Ruff said he thinks the bill will most likely be amended before passing.
“Somebody wanted to say not until after 1 p.m. on Sundays, somebody else wanted to make it a local option for counties to make the decision in their localities,” Ruff said. “Some of them wanted to make sure that it was not within 200 yards of public land so that people could use the parks.”
Hall said he anticipates hunting regulation changes, including new bag limits and a two-day extension of deer season.
Chris Green ran unsuccessfully for the Rockbridge County Board of Supervisors in November as a Republican with support from the Rockbridge Tea Party. He argues that if passed as is, the bill could hurt hunters’ reputation. He thinks only bow hunting should be allowed on Sundays.
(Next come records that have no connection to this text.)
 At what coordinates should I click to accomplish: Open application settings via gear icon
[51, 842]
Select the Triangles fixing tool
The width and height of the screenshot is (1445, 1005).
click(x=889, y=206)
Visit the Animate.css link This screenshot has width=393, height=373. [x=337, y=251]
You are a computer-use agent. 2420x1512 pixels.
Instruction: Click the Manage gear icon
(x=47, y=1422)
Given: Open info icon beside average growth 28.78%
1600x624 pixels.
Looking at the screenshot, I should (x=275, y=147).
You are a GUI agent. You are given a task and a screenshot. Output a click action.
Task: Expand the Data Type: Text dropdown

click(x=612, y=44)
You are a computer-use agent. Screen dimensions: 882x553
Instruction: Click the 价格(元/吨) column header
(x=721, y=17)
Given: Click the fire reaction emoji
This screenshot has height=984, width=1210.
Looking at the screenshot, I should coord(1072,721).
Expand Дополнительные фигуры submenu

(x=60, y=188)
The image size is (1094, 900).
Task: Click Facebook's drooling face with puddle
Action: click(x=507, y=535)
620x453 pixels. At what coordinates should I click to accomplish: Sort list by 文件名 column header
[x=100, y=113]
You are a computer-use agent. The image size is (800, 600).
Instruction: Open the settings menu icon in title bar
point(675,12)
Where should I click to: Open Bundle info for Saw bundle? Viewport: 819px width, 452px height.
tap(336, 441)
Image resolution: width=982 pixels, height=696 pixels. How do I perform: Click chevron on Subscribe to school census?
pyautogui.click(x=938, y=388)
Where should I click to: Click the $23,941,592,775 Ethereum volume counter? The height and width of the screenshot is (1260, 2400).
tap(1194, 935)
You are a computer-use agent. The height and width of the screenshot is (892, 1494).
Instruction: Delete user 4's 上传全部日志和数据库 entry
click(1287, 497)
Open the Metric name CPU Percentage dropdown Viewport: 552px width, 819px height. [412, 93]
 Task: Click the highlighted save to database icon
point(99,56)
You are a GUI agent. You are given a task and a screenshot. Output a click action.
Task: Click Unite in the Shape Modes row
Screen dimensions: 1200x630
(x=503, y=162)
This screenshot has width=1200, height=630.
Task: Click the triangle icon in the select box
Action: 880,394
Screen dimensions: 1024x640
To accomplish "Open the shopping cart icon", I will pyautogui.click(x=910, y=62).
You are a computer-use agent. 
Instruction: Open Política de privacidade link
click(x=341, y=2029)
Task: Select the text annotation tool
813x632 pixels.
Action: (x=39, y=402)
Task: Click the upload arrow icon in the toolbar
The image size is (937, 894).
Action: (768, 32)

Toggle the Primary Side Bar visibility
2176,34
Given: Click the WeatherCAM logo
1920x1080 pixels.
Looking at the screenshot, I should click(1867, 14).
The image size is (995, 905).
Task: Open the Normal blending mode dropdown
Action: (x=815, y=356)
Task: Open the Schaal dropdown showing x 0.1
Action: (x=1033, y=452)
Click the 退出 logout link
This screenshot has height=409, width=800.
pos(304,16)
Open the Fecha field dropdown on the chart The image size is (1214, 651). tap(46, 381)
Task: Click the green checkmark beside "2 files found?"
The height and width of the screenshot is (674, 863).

“I’m in favor of bow hunting on Sundays, but I think the rifle, in the long term, truly is just going to be politically used against hunters because if someone coming out of church on Sundays hears a rifle fire, I just think that’s what’s going to happen.”
Jessee said that hunters and sportsmen would need to do a better job of protecting their image if the bill passes.
“If you’re going to Country Cookin to eat, and some bubba pulls in, and he’s got a big buck in his truck and the tailgate down and blood all over the parking lot, nobody wants to see that,” Jessee said. “Even as hunters, we don’t agree with that. It gives a negative image.”
Ruff and Marsden both said they think the bill will pass and be signed into law sometime in the next few weeks.
“It could get modified, but overall, it’s going to pass,” Ruff said. “Right, wrong, or indifferent, that’s what’s going to happen.”
Brent McKenzie, legislative assistant for Marsden, said Thursday the Senate will most likely vote on the bill on Friday.